5th Master Chief Petty Officer of the Coast Guard

Allen William Thiele (May 28, 1940 – September 23, 2017) was the fifth Master Chief Petty Officer of the Coast Guard, serving from 1986 to 1990.

==Career==
Thiele enlisted in the Coast Guard in Green Bay, Wisconsin in 1958. After completing basic training in Cape May, New Jersey, he was stationed in New Orleans, Louisiana. In 1959, he was transferred to the Philippines.

After returning to the United States, he was stationed at Coast Guard Stations in Algoma, Wisconsin and Plum Island, Wisconsin and aboard USCGC Mesquite (WLB-305). He was then officer-in-charge of the Boating Safety Detachment in Two Rivers, Wisconsin.

In 1969, Thiele was stationed at Coast Guard Station Kauaʻi, Hawaii as executive petty officer. He then served aboard USCGC Owasco (WHEC-39) until 1973. In 1976, he was assigned as officer-in-charge of the recruiting office in Milwaukee, Wisconsin.

In 1979, Thiele became command enlisted advisor of the Fourteenth Coast Guard District. He was then officer-in-charge of USCGC Wyaconda (WLR-75403) from 1982 until 1986, when he became Master Chief Petty Officer of the Coast Guard. Thiele retired in 1990.

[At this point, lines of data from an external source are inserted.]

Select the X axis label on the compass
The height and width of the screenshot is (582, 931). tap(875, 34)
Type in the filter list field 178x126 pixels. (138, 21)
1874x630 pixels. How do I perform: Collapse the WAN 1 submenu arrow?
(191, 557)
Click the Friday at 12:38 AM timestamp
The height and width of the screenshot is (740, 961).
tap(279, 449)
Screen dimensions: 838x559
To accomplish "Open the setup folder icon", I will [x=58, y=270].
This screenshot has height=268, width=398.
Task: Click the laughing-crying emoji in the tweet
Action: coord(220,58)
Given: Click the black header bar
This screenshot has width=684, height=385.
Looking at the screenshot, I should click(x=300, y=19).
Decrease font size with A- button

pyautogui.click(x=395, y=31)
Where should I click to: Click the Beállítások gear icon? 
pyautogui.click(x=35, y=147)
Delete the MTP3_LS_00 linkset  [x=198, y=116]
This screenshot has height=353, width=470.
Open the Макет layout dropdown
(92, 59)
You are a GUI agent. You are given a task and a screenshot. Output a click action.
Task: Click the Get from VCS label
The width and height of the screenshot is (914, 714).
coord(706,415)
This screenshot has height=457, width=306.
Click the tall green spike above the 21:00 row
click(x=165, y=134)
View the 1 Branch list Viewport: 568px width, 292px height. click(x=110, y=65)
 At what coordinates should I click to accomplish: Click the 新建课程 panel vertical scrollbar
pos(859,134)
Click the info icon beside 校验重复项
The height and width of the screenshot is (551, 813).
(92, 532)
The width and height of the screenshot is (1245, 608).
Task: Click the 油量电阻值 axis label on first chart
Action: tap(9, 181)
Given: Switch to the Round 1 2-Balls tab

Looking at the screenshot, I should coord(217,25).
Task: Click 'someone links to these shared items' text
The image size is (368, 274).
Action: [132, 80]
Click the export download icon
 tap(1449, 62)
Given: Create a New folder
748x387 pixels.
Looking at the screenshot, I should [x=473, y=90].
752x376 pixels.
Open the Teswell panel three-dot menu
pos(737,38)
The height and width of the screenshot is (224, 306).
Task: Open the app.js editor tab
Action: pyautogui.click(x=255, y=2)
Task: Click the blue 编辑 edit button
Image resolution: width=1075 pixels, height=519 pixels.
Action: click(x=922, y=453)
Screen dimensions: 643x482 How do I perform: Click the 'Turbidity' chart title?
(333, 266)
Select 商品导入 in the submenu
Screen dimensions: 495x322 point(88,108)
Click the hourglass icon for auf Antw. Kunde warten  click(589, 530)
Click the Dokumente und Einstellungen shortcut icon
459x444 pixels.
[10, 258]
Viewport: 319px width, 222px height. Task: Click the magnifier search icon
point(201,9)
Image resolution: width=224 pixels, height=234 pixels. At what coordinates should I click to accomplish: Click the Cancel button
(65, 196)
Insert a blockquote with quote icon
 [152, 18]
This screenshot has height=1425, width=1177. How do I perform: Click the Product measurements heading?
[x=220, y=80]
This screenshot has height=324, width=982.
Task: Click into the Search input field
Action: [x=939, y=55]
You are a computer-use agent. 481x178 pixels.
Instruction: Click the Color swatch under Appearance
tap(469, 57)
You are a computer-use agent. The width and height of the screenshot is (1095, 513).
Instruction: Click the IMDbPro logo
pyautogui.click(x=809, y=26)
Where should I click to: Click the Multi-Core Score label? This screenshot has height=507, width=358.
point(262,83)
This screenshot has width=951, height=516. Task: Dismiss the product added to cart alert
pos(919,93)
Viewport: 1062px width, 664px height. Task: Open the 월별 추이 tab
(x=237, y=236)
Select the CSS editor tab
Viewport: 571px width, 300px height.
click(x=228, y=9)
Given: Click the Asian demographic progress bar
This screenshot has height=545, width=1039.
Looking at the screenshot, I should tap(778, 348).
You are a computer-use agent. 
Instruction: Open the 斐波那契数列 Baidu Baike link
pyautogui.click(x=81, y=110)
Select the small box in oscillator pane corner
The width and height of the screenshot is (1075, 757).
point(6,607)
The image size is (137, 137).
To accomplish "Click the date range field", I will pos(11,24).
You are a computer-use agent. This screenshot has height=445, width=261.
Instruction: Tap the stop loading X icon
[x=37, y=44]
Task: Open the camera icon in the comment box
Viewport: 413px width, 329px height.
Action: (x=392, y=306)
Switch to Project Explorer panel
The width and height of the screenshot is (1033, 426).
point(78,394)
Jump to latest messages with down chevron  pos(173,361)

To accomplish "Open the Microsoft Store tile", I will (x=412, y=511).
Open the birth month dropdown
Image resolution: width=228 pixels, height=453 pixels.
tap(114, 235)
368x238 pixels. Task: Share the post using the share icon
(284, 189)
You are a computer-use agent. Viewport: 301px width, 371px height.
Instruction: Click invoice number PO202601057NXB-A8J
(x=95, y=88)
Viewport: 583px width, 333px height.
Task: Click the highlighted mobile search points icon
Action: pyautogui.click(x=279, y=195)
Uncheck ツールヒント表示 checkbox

Awards he received during his career include the Legion of Merit, the Joint Service Commendation Medal, the Coast Guard Commendation Medal with Operational Distinguishing Device and award star, the Commandant's Letter of Commendation Ribbon, the Coast Guard Unit Commendation with Operational Distinguishing Device, the Coast Guard Meritorious Unit Commendation, the Coast Guard Bicentennial Unit Commendation, the Coast Guard Good Conduct Medal with silver and three bronze service stars, the National Defense Service Medal, the Coast Guard Sea Service Ribbon with two service stars, the Restricted Duty Ribbon and the Cutterman Insignia.

Master Chief Thiele died on September 23, 2017, at Washington Island, Wisconsin.